In October, Prime Minister Gordon Brown promised to cut the number of British troops in Iraq to 2,500 — half the level at the time — starting in the spring. Officials said then that the cut would be completed by mid-2008.

On Tuesday, the Ministry of Defense said officials hoped to reduce troop numbers — currently about 4,100 — "over the coming months," but gave no figure and no timetable.

A spokesman said the size of the cut would be decided on the advice of military commanders and "entirely based on conditions on the ground."

"No decisions have been made regarding troop reductions or timing," he told The Associated Press on condition of anonymity in keeping with government policy.

Speaking in the House of Commons on Oct. 8, Brown said that, "subject to conditions on the ground, we plan, from next spring, to reduce force numbers in southern Iraq to a figure of 2,500."

The House of Commons Defense Committee said Monday that spending on campaigns in Iraq and Afghanistan for the current financial year would be just under $6.6 billion, a 94 percent increase on last year.

Costs have been rising despite a reduction in troop numbers in Iraq from 7,200 two years ago to about 4,100. The number of troops in Afghanistan has risen by about the same amount — from 5,000 in 2006 to 7,800 now.

The government attributed the increase to the need to purchase new equipment to protect troops against a changing insurgent threat.

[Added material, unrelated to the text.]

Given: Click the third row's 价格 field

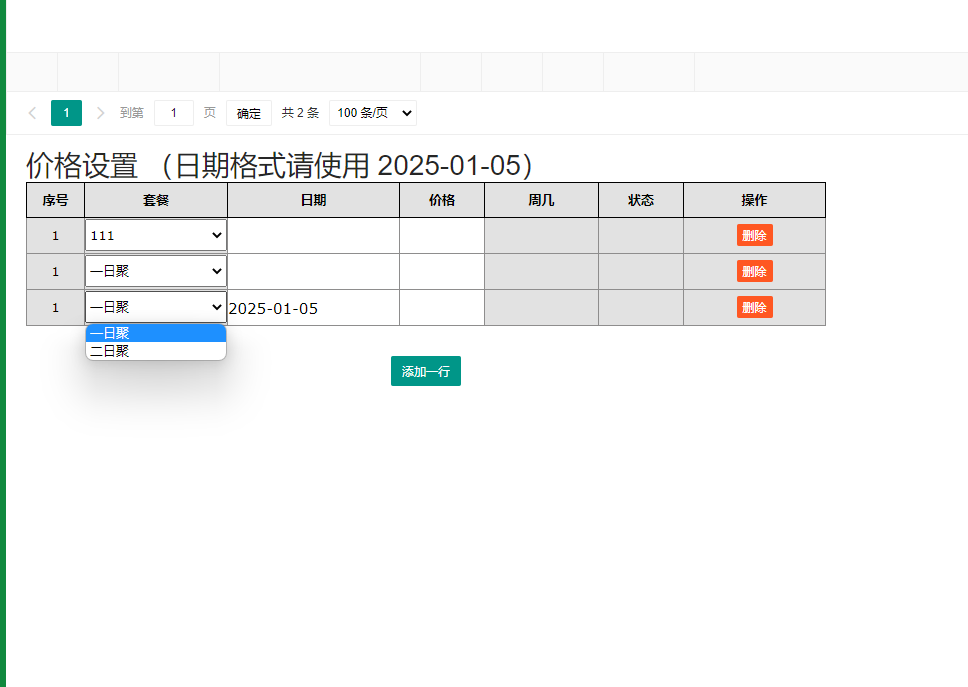Looking at the screenshot, I should click(442, 308).
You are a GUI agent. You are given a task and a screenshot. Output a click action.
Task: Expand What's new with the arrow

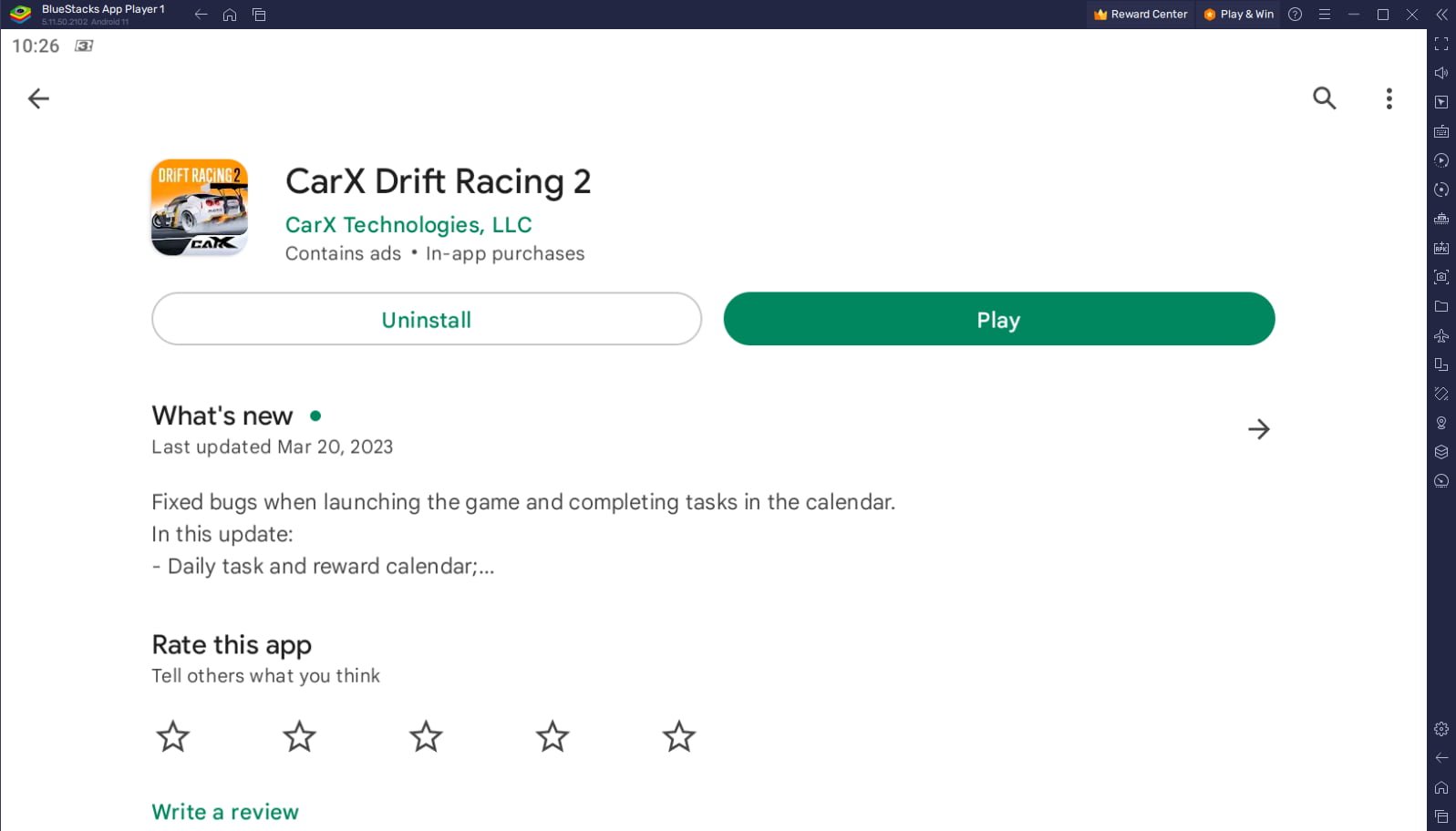(x=1258, y=429)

"The threat changes, it constantly changes. The enemy learns and changes the threat to our people. We have to stay ahead of the game as best we can and it is not cheap," Armed Forces Minister Bob Ainsworth told the British Broadcasting Corp.

But opposition politicians said the figures revealed that the two military campaigns have been underfunded for years.

Last month, the Commons Defense Committee said the military was so overstretched by extended warfare in Iraq and Afghanistan that its performance and morale were deteriorating.

"We have been complaining for a long time that these operations are under-resourced," said Conservative defense spokesman Liam Fox. "It appears that this is something the government seems to belatedly recognize only now."

The decision of Brown's predecessor Tony Blair to commit British troops to the 2003 invasion of Iraq was deeply unpopular and overshadowed his final years in power.

British casualties in Iraq have declined since troops withdrew late last year from the southern city of Basra to an airport garrison on the city's edge where their focus is training Iraqi forces.

But British forces in Afghanistan, based in southern Helmand province, have seen heavy fighting with a resurgent Taliban.

A total of 175 British soldiers have died in Iraq since the March 2003 invasion, while 89 have died in Afghanistan.